There's absolutely nothing wrong with wanting to improve things, but there's
plenty that can go wrong and hurt everyone involved depending on how you go
about it.

 _> "It should be more like a transition. Take one peace make it shiny and
then take the next."_

Sure, so long as whatever is working continues to work to whatever extent that
work implies along with all the connected concerns including, but not limited
to:

* Maintaining equivalent expertise in the development, administration, operations and support teams.

* Discovering and accommodating connected systems, whether they themselves are documented or not.

* Complete documentation of the solution.

* Setting and meeting realistic schedules.

* User training.

* Testing.

Most of those things are not nearly as sexy as rewriting old code in a fast
new language or implementing some kind of bleeding edge system, but they are
absolutely necessary.

It's not just write, compile, launch and move onto the next.

I don't want to accuse here, but it's hard to imagine full cycles of those
sorts of things happening for a project of reasonable size, relating to
currently broken systems in multiple jobs within two years.

 _> "At the and its not just about the revenue.
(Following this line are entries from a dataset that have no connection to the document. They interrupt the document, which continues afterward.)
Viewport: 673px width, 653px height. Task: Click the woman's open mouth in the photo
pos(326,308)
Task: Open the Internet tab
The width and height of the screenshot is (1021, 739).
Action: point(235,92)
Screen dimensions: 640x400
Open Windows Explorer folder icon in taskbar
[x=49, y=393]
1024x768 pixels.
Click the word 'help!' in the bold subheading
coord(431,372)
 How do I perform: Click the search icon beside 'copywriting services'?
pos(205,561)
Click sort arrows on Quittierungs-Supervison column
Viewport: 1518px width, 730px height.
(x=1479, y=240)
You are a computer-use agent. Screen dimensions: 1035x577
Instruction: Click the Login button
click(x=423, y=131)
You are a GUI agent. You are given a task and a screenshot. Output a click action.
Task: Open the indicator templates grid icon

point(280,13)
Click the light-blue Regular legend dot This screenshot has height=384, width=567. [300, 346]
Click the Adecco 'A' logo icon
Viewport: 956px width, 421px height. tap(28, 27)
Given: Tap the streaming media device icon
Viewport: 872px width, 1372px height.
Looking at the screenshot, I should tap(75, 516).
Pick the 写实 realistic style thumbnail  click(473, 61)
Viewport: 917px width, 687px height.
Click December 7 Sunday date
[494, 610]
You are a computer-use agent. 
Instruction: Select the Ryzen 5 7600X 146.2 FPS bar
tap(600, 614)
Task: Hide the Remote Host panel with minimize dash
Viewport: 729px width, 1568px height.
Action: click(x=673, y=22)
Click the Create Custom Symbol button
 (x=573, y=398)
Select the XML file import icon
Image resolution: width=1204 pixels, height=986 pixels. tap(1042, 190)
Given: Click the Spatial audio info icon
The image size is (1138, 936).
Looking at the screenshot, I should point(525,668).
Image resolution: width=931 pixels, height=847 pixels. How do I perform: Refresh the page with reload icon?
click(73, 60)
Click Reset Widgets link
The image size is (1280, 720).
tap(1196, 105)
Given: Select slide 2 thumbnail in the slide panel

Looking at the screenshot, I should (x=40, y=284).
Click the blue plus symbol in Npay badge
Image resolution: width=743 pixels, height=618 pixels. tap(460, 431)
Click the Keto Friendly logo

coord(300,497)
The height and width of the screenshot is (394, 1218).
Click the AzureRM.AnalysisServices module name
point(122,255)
The people how make the
revenue should have a good nice workspace plus nice software which helps them
not throw stones on there path. If people are not so frustrated they work
better (I think)."_

I'm not sure what you're saying here.

------
c0nsumer
I don't mean to sound rude here, but welcome to the real world where IT is not
the focus of business and is often seen as a cost center and necessary evil.
This may not be right, but it's something that has to be dealt with.

I see my role as an IT professional as helping the other members of large
organizations to understand what IT can do for them and how it should be used
securely and appropriately. It's way, way, way bigger than just enjoying
hacking on code or building small networks; it's putting together systems to
support business.

After all, for most of the world IT is there to support the business, it's not
the businesses' product.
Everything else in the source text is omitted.